‘Indian investors saved 65,000 jobs in US’

November 3rd, 2010 - 9:11 pm ICT by IANS  

Barack Obama New Delhi, Nov 3 (IANS) Indians are not taking away jobs in the US, instead they have created and saved 65,000 jobs in the recent years through increased investments, an official of an Indian industry chamber said Wednesday.

“Recent Indian acquisitions have created and saved 65,000 jobs in the US. A total of 374 acquisitions have been made and 127 greenfield projects have been set up in the US by Indian investors,” said Amit Mitra, secretary general of the Federation of Indian Chambers of Commerce and Industry (FICCI).

He said growth of India’s outbound foreign direct investment (FDI) has exceeded global FDI inflow, as a result of progressive liberalisation in India’s overseas investment policy.

India has emerged as the second-fastest growing investor in the US, after the United Arab Emirates, said FICCI and Ernst & Young in a joint report Wednesday.

Indian companies made 536 outbound acquisitions globally in fiscal 2009-10, of which 105 were in the US. In the first quarter of current fiscal, Indian companies completed 101 outbound acquisitions of which nearly one-fourth were in the US.

India’s Ambassador to US Meera Shankar said Indian companies invested $5.5 billion in American greenfield projects between 2004-09.

In mergers and acquisition of companies in the US, Indian companies invested $20 billion in the last five years.

“We would like to see more US companies invest in India’s infrastructure sector, through FDI or through putting together a financial package to fund such projects,” Shankar said in a statement.

US President Barack Obama, accompanied by a large number of corporate heads, arrives in Mumbai this weekend on an official visit to India. Business will be on top of his agenda during the Nov 6-9 visit.

India’s rapidly expanding economy, along with its thriving consumer market and the availability of skilled personnel has been instrumental in attracting several US companies to invest in the country, said FICCI President Rajan Bharti Mittal.

“Simultaneously, as regulations in India continue to be liberalized, the focus shifted from simply attracting inbound investments to actually investing abroad,” Mittal said.

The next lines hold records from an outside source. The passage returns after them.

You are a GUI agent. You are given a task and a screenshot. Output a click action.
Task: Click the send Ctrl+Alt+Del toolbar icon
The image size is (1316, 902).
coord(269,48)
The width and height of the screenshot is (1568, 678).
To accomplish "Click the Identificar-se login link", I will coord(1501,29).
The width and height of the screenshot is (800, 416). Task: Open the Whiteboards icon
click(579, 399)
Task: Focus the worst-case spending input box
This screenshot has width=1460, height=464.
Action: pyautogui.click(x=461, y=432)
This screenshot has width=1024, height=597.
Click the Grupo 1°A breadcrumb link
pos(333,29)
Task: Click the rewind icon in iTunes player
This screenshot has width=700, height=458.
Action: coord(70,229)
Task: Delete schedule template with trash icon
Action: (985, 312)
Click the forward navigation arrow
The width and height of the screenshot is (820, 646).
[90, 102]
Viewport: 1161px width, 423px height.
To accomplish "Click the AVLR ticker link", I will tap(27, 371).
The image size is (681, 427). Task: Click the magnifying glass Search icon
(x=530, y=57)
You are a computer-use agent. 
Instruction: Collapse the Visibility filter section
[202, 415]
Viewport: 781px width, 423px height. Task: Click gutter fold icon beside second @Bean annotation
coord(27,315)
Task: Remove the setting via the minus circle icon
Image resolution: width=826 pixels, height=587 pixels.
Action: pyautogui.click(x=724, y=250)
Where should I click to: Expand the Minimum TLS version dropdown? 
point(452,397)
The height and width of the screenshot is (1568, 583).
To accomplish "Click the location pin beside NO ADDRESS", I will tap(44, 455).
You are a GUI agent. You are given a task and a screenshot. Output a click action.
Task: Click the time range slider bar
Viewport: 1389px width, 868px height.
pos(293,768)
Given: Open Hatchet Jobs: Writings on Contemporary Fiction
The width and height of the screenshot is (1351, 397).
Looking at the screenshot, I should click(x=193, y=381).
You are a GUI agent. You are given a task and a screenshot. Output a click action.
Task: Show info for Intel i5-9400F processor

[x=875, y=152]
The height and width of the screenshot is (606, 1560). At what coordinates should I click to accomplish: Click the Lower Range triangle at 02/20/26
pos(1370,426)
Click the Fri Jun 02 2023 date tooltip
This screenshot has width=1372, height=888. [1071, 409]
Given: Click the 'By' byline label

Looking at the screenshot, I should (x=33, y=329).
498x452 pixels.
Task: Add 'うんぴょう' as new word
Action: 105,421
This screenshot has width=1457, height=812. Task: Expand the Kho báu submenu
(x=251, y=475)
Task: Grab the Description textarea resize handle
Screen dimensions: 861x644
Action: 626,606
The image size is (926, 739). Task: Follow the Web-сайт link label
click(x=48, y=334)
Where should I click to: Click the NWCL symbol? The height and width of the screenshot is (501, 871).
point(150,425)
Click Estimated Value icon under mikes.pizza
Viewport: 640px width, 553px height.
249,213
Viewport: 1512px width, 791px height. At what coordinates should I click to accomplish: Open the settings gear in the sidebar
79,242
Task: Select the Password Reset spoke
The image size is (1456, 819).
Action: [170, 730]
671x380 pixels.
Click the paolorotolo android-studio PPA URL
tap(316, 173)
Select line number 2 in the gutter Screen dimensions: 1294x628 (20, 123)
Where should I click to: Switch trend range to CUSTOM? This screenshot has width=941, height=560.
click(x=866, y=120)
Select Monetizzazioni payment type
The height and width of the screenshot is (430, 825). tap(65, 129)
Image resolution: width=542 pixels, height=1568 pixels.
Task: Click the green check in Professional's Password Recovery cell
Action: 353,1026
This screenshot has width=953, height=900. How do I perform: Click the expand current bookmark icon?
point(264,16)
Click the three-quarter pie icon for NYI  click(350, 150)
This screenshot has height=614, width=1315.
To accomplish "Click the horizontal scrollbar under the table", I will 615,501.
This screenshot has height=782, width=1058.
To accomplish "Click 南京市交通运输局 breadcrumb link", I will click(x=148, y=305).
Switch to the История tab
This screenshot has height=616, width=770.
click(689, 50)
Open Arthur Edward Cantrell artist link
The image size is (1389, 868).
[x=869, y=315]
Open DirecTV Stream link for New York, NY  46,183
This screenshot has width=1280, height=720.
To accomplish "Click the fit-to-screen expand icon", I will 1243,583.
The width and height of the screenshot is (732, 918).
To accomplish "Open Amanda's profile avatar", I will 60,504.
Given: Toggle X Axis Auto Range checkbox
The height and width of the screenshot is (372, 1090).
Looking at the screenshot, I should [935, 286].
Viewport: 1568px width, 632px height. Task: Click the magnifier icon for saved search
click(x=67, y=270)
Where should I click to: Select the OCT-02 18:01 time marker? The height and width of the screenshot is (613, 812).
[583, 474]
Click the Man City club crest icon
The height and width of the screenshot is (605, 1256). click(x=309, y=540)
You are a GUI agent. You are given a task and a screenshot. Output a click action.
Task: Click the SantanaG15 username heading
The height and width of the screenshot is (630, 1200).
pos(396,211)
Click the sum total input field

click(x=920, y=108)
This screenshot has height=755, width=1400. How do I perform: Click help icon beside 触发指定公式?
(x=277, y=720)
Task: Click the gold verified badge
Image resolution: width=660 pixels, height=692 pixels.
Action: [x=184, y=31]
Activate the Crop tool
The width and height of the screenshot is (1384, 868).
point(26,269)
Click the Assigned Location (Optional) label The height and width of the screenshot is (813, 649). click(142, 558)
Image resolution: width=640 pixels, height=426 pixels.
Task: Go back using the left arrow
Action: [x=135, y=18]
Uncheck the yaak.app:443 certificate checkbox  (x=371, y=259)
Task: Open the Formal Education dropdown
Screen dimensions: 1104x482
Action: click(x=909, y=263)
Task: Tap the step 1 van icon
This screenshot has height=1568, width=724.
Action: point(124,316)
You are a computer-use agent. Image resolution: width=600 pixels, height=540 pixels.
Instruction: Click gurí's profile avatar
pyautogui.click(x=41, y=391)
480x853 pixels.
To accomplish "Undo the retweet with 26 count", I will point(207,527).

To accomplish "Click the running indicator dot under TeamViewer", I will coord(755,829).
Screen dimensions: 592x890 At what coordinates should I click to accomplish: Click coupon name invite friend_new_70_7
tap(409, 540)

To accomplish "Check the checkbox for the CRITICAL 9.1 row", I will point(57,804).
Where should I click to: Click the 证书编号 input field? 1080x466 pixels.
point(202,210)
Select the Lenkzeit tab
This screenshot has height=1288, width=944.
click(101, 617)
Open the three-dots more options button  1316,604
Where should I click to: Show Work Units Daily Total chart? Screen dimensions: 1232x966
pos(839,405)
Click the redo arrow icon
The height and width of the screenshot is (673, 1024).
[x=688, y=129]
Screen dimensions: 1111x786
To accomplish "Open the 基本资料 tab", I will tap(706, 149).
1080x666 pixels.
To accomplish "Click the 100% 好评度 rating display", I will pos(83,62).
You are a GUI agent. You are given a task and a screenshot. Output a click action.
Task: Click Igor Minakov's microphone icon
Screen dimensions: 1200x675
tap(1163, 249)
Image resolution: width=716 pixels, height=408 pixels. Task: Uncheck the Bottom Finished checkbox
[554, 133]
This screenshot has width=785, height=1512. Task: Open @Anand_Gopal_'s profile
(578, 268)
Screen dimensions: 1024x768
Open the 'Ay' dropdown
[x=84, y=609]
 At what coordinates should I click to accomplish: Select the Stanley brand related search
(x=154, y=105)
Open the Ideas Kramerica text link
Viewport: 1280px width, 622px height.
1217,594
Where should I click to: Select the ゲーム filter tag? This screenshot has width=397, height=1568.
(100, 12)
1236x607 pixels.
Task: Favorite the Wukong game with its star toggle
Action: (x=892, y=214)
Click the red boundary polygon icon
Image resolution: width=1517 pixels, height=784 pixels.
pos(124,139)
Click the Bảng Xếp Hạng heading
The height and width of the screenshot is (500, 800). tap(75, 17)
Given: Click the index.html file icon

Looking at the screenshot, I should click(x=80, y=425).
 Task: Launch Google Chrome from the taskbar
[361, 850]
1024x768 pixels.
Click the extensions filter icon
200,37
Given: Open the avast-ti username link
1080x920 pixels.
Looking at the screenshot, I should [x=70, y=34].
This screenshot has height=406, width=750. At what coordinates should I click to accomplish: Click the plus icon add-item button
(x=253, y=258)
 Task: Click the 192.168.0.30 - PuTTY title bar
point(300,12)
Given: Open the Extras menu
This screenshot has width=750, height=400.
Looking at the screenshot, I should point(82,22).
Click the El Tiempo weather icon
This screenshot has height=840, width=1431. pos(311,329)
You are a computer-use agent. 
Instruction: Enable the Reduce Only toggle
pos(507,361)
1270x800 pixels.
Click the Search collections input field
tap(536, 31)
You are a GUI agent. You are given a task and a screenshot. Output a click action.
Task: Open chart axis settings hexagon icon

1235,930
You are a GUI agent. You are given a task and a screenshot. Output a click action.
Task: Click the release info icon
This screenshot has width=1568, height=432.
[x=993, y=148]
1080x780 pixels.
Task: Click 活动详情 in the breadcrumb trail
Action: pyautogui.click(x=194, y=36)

On outsourcing controversies, Mittal said: “One area of outsourcing should not be seen as a fulcrum of the Indo-US engagement. The relation need to be judged in its totality, just as some European nations have started looking at their engagement with India.”

The report revealed that since the economic downturn, Indian outward FDI declined from $16.20 billion to $10.30 billion. However, the US has emerged as the preferred destination.

Sectoral analysis shows that IT and IT-enabled services, pharmaceutical and manufacturing sectors have been the most active. These sectors collectively accounted for 60 percent of the total deals over the last two years.